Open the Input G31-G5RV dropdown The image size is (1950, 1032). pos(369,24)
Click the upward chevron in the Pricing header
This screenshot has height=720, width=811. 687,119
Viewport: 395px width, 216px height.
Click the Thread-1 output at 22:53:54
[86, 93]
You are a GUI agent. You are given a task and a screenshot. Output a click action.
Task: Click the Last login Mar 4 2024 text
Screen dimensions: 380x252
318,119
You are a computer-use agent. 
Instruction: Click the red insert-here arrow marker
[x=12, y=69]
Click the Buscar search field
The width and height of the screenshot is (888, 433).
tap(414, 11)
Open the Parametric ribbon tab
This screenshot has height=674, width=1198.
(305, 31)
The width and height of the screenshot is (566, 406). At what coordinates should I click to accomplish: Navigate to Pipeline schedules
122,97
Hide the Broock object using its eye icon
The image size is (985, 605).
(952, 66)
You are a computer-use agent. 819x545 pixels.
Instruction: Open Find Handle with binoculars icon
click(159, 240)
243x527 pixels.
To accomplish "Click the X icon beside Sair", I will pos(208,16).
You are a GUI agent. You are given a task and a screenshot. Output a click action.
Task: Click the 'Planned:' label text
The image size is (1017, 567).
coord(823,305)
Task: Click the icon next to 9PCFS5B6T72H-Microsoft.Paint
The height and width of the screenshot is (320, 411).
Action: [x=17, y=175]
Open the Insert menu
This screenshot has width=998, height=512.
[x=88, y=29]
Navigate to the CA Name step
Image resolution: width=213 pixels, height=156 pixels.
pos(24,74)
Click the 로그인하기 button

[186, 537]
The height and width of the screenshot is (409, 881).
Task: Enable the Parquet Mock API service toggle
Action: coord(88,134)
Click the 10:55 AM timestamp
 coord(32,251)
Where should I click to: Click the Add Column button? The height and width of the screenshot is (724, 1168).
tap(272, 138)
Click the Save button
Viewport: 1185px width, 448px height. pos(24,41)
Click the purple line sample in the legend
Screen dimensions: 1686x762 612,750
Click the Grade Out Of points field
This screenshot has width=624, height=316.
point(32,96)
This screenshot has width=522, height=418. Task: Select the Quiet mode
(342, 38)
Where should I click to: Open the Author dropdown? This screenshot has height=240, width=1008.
== == ==
Every piece of the data must be set down exactly. Omit nothing.

## Final answer
Open the Input G31-G5RV dropdown The image size is (1950, 1032). pos(369,24)
Click the upward chevron in the Pricing header
This screenshot has height=720, width=811. 687,119
Viewport: 395px width, 216px height.
Click the Thread-1 output at 22:53:54
[86, 93]
You are a GUI agent. You are given a task and a screenshot. Output a click action.
Task: Click the Last login Mar 4 2024 text
Screen dimensions: 380x252
318,119
You are a computer-use agent. 
Instruction: Click the red insert-here arrow marker
[x=12, y=69]
Click the Buscar search field
The width and height of the screenshot is (888, 433).
tap(414, 11)
Open the Parametric ribbon tab
This screenshot has height=674, width=1198.
(305, 31)
The width and height of the screenshot is (566, 406). At what coordinates should I click to accomplish: Navigate to Pipeline schedules
122,97
Hide the Broock object using its eye icon
The image size is (985, 605).
(952, 66)
You are a computer-use agent. 819x545 pixels.
Instruction: Open Find Handle with binoculars icon
click(159, 240)
243x527 pixels.
To accomplish "Click the X icon beside Sair", I will pos(208,16).
You are a GUI agent. You are given a task and a screenshot. Output a click action.
Task: Click the 'Planned:' label text
The image size is (1017, 567).
coord(823,305)
Task: Click the icon next to 9PCFS5B6T72H-Microsoft.Paint
The height and width of the screenshot is (320, 411).
Action: [x=17, y=175]
Open the Insert menu
This screenshot has width=998, height=512.
[x=88, y=29]
Navigate to the CA Name step
Image resolution: width=213 pixels, height=156 pixels.
pos(24,74)
Click the 로그인하기 button

[186, 537]
The height and width of the screenshot is (409, 881).
Task: Enable the Parquet Mock API service toggle
Action: coord(88,134)
Click the 10:55 AM timestamp
 coord(32,251)
Where should I click to: Click the Add Column button? The height and width of the screenshot is (724, 1168).
tap(272, 138)
Click the Save button
Viewport: 1185px width, 448px height. pos(24,41)
Click the purple line sample in the legend
Screen dimensions: 1686x762 612,750
Click the Grade Out Of points field
This screenshot has width=624, height=316.
point(32,96)
This screenshot has width=522, height=418. Task: Select the Quiet mode
(342, 38)
Where should I click to: Open the Author dropdown? This screenshot has height=240, width=1008.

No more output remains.